→ WHAT THE EXERCISE ASKS: Give back an exact copy of the lines in the records below, from the line that has "Instruction: Select the" through the line that has "Choose the ellipse", and nothing besides.

━━━━━━━━

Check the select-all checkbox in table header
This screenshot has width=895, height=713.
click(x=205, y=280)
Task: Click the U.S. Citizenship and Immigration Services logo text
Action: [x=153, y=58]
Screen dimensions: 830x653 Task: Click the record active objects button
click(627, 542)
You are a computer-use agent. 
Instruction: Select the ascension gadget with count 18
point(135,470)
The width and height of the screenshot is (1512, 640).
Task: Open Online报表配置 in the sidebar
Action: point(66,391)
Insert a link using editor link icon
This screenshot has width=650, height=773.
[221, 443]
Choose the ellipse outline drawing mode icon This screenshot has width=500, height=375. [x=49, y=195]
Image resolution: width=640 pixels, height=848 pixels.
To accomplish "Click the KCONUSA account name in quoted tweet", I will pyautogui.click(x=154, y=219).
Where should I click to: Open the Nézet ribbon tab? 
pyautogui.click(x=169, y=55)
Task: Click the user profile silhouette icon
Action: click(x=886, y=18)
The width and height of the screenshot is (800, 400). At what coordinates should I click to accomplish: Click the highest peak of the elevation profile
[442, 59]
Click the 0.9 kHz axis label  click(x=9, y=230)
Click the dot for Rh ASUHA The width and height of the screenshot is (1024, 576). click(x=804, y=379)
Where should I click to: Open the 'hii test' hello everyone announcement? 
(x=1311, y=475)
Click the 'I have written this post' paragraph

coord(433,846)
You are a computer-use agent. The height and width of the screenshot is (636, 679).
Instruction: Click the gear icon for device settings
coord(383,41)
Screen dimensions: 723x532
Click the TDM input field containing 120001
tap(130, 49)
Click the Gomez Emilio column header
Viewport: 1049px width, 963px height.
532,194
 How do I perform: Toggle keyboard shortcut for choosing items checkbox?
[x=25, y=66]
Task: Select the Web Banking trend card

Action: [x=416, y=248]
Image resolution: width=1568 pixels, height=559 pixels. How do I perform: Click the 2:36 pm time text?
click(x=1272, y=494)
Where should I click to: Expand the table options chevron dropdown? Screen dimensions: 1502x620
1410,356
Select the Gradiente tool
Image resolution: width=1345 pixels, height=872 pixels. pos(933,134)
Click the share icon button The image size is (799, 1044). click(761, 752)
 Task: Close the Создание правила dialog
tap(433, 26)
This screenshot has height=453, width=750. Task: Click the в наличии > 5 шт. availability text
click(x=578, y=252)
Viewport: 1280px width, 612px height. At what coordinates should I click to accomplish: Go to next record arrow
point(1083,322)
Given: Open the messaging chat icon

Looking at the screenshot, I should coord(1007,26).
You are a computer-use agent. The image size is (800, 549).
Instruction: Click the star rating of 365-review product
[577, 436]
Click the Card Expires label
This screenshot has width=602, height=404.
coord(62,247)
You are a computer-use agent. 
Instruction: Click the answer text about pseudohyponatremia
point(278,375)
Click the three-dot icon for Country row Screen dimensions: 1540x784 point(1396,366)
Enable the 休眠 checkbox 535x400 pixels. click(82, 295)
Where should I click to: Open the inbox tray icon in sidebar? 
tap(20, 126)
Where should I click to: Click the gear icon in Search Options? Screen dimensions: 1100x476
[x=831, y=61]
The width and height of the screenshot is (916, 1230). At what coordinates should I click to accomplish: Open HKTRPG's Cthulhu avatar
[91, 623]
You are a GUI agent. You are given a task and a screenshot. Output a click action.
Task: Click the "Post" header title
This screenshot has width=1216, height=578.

━━━━━━━━

→ ANSWER SECTION:
Instruction: Select the ascension gadget with count 18
point(135,470)
The width and height of the screenshot is (1512, 640).
Task: Open Online报表配置 in the sidebar
Action: point(66,391)
Insert a link using editor link icon
This screenshot has width=650, height=773.
[221, 443]
Choose the ellipse outline drawing mode icon This screenshot has width=500, height=375. [x=49, y=195]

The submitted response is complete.